Based on the positive match to the L.A. murders, the FBI’s Violent Criminal Apprehension Program “found a case out of Odessa, Texas, that sounded very much like him, and we could place him passing through the area around the same time,” said ViCAP crime analyst Christina Palazzolo.

This past spring, Little, eager for a prison transfer, was happy to talk with investigators. Ticking off victims by city and state, he said he had killed 90 women. Though he wasn’t good at remembering dates, he offered other details such as the car he was driving at the time and even sketched drawings of his victims.

So far, the FBI has confirmed 34 cases tied to Little; he was extradited to Texas to face charges in the Odessa murder. Many cases are pending confirmation, while other claims have been uncorroborated, the FBI said. Challenges for investigators, including Little’s trouble with dates, include his choice of victims — often prostitutes and drug addicts — and his frequent moves. Little is also in poor health.

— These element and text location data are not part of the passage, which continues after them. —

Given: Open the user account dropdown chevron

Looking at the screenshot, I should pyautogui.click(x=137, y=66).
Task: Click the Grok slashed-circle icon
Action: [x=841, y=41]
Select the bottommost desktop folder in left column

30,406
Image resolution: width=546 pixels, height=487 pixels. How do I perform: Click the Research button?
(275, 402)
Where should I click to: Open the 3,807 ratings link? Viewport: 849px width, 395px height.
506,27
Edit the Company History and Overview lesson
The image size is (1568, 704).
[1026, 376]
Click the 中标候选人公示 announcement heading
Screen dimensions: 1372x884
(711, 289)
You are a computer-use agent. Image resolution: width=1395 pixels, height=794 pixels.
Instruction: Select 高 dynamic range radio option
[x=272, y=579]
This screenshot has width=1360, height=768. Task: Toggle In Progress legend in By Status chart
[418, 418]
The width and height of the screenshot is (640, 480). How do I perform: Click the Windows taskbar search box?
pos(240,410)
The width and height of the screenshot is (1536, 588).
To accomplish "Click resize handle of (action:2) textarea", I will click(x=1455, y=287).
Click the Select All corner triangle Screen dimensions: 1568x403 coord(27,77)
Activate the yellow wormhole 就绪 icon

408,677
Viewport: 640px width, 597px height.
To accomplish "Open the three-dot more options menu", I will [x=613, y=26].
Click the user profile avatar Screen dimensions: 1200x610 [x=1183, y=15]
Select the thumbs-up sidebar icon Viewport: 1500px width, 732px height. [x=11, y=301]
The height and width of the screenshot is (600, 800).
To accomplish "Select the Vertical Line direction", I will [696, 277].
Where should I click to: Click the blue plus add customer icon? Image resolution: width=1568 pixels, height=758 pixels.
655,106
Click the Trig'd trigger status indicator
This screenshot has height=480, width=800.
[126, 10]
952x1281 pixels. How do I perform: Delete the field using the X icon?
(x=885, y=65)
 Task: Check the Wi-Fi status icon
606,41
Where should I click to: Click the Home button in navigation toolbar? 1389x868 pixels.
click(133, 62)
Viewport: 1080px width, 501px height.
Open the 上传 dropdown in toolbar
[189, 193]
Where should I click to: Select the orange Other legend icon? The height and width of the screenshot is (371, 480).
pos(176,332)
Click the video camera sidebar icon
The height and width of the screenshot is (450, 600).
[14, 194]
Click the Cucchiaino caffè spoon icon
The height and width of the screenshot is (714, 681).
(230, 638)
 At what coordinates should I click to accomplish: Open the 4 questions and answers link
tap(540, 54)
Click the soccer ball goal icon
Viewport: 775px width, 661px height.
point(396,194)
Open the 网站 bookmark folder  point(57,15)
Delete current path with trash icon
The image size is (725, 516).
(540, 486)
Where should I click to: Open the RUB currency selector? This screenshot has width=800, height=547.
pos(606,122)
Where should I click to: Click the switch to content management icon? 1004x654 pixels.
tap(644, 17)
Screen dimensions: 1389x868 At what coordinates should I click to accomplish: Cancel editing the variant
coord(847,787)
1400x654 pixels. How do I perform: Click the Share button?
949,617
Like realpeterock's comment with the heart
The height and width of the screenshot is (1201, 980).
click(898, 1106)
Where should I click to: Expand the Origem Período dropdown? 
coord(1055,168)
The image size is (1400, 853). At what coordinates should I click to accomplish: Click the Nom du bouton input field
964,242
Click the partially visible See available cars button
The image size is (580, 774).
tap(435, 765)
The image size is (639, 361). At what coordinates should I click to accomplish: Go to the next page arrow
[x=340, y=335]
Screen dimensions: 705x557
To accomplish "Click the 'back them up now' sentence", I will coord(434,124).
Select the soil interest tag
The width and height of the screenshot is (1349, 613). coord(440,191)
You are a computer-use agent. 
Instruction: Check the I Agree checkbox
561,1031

Little fits the loser/drifter profile of Henry Lee Lucas and Richard “The Night Stalker” Ramierez.

Caveat: After being convicted for life, Little wouldn’t be the first killer to confess to numerous killings with an eye toward getting better food and lodgings, and many believe Henry Lee Lucas’ confessions to multiple serial killings was bogus.

You also run into thorny definitional problems for the term “serial killer”: Do you count every death to every member of the Philadelphia Poison Gang (estimated murder toll: 114)? Do you count killer nurse Orville Lynn Majors, suspected of as many as 130 murders?